And when we came home to tea we would sit round the fire and tell stories, of which she had ever so many, German, French, Scotch, Irish, Icelandic, and I know not what; and sometimes we went to the housekeeper’s room, and, with Rebecca Torkill’s leave, made a hot cake, and baked it on the griddle there, with great delight.
The secret of Laura Grey’s power was in her gentle temper, her inflexible conscience, and her angelic firmness in all matters of duty. I never saw her excited, or for a moment impatient; and at idle times, as I said, she was one of ourselves. The only threat she ever used was to tell us that she could not stay at Malory as our governess if we would not do what she thought right. There is in young people an instinctive perception of motive, and no truer spirit than Laura Grey ever lived on earth. I loved her. I had no fear of her. She was our gentle companion and playmate; and yet, in a certain sense, I never stood so much in awe of any human being.
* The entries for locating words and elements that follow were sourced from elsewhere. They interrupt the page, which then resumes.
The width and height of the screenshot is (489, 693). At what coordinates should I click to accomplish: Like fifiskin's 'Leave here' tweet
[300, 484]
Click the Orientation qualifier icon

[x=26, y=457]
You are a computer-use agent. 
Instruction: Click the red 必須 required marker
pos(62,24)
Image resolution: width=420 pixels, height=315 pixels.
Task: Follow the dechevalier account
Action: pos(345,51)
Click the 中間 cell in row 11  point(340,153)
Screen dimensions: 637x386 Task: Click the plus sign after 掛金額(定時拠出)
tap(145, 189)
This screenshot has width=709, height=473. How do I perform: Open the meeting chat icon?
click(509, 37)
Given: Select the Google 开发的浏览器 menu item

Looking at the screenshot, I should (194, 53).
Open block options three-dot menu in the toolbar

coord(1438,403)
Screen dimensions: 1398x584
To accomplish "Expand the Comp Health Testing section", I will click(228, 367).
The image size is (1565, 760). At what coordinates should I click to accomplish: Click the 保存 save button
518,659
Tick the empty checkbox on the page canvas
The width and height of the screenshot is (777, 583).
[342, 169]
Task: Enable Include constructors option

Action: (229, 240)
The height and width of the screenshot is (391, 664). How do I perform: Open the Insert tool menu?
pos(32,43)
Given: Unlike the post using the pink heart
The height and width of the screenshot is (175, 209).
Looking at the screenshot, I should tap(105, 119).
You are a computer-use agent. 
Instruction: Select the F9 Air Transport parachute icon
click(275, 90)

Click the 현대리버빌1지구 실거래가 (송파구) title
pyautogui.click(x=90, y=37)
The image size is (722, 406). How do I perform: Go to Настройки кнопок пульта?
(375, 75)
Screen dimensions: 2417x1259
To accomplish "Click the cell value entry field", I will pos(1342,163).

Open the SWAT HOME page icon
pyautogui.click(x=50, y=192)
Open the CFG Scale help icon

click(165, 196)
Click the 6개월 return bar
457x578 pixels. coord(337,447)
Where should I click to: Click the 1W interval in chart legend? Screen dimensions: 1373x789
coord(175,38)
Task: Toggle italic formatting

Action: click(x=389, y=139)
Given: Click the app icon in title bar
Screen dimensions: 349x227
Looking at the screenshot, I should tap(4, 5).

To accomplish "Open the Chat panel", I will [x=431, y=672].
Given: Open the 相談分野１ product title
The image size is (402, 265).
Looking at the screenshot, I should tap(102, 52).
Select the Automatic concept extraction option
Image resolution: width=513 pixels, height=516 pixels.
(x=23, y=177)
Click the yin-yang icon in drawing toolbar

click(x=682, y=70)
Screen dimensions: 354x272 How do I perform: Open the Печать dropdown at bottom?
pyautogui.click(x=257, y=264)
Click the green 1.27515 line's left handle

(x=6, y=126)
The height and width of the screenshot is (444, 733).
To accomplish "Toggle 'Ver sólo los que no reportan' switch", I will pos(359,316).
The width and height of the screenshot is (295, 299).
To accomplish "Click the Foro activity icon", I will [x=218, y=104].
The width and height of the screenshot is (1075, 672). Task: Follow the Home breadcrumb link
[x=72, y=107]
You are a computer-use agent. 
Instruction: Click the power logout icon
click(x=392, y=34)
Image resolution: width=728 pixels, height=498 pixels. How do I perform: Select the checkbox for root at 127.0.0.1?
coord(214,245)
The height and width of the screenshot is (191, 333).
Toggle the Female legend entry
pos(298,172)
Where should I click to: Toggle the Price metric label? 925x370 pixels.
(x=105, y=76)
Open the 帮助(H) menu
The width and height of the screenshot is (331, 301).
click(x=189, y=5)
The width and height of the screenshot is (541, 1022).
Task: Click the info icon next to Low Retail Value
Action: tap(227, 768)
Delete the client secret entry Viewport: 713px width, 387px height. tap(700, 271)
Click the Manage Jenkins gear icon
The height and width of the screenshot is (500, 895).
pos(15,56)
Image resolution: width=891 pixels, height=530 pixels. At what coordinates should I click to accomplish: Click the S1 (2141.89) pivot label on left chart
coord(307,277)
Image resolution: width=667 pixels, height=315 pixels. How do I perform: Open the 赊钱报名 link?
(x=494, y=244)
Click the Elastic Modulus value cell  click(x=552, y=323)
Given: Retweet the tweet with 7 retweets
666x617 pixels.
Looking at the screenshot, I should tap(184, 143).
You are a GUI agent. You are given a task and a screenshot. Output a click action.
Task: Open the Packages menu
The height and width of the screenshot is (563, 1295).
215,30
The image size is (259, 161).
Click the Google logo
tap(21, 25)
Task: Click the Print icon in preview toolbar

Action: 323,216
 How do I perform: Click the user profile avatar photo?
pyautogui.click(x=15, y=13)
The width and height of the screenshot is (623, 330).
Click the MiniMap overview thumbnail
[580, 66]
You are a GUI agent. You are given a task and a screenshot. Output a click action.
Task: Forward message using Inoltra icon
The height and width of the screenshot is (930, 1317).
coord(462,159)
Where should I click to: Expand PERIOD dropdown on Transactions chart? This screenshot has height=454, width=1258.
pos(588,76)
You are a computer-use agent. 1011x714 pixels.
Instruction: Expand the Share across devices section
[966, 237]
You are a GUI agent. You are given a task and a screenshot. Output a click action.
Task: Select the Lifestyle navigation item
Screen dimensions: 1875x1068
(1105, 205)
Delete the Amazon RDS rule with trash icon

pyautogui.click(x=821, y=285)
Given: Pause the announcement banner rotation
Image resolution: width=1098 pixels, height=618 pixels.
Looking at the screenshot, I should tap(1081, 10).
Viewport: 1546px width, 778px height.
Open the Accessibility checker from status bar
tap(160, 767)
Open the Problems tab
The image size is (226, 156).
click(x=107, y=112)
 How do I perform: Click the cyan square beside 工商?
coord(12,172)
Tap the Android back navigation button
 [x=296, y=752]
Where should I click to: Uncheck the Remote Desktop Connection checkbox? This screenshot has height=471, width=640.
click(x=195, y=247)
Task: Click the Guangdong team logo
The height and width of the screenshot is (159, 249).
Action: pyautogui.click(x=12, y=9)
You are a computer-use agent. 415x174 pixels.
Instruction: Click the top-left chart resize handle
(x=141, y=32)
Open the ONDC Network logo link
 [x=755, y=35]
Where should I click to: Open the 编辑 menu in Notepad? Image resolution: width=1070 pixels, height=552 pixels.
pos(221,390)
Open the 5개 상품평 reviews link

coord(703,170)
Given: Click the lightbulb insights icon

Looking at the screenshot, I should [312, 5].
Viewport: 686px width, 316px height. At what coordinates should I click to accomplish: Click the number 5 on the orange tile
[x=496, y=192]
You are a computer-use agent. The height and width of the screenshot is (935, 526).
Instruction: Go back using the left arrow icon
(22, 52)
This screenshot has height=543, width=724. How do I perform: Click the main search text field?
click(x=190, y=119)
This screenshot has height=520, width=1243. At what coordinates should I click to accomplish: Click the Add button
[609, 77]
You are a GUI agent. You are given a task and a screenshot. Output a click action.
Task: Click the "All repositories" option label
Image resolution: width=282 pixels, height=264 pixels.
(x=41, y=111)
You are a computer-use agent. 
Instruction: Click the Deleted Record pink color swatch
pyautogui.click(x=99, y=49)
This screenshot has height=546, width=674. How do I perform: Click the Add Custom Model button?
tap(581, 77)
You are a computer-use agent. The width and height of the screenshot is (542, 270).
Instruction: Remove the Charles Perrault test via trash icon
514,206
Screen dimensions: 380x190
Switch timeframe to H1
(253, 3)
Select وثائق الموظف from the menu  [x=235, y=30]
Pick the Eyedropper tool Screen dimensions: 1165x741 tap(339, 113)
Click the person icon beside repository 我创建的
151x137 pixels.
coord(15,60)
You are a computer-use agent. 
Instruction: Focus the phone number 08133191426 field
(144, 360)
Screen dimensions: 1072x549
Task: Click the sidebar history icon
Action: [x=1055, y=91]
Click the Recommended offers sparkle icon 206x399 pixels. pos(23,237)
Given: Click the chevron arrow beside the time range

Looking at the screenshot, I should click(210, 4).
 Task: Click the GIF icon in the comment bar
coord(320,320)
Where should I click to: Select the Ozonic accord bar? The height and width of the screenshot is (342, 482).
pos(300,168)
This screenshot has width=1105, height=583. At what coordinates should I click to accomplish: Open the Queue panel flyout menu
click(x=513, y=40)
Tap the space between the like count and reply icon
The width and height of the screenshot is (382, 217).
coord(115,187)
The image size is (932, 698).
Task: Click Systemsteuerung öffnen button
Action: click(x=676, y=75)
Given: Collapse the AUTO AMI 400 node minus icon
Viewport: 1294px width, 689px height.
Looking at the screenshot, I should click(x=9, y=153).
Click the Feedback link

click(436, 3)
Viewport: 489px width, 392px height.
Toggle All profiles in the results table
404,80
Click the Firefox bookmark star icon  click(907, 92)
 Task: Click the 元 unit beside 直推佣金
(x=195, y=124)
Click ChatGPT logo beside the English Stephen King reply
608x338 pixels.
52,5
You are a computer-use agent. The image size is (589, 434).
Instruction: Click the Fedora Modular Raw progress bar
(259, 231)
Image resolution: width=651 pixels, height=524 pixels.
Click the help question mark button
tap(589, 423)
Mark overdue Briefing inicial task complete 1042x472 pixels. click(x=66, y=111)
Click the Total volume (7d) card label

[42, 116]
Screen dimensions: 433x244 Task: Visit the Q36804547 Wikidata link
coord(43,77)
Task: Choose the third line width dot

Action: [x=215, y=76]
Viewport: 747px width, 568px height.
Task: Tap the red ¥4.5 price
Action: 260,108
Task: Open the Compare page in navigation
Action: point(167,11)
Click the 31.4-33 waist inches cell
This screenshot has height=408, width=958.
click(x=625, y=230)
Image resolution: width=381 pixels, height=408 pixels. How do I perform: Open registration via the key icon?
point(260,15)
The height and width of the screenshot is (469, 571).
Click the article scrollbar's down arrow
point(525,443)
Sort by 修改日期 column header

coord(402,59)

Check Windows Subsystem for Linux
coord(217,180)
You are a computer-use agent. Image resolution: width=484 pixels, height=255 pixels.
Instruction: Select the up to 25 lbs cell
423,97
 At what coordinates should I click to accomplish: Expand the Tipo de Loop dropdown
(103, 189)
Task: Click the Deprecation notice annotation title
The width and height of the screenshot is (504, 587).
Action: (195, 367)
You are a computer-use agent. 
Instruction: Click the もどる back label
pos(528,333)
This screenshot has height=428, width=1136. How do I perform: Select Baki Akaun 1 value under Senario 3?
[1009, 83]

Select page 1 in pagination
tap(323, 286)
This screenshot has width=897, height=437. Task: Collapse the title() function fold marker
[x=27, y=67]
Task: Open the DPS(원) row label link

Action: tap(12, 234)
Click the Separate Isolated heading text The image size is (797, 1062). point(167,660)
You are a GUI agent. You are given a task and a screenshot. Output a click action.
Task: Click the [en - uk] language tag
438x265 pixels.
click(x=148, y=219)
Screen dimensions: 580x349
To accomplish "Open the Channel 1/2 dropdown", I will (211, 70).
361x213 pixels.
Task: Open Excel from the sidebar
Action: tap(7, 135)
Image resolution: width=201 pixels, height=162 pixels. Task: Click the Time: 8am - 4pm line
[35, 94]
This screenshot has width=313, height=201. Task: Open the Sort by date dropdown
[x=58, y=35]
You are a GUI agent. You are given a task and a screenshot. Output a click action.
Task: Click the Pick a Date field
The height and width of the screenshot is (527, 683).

Only a few days after Laura Grey had come home, we were sitting in our accustomed room, which was stately, but not uncomfortably spacious, and, like many at the same side of the house, panelled up to the ceiling. I remember, it was just at the hour of the still early sunset, and the ruddy beams were streaming their last through the trunks of the great elms. We were in high chat over Helen’s little sparrow, Dickie, a wonderful bird, whose appetite and spirits we were always discussing, when the door opened, and Rebecca said, “Young ladies, please, here’s Mr. Carmel;” and Miss Grey, for the first time, saw a certain person who turns up at intervals and in odd scenes in the course of this autobiography.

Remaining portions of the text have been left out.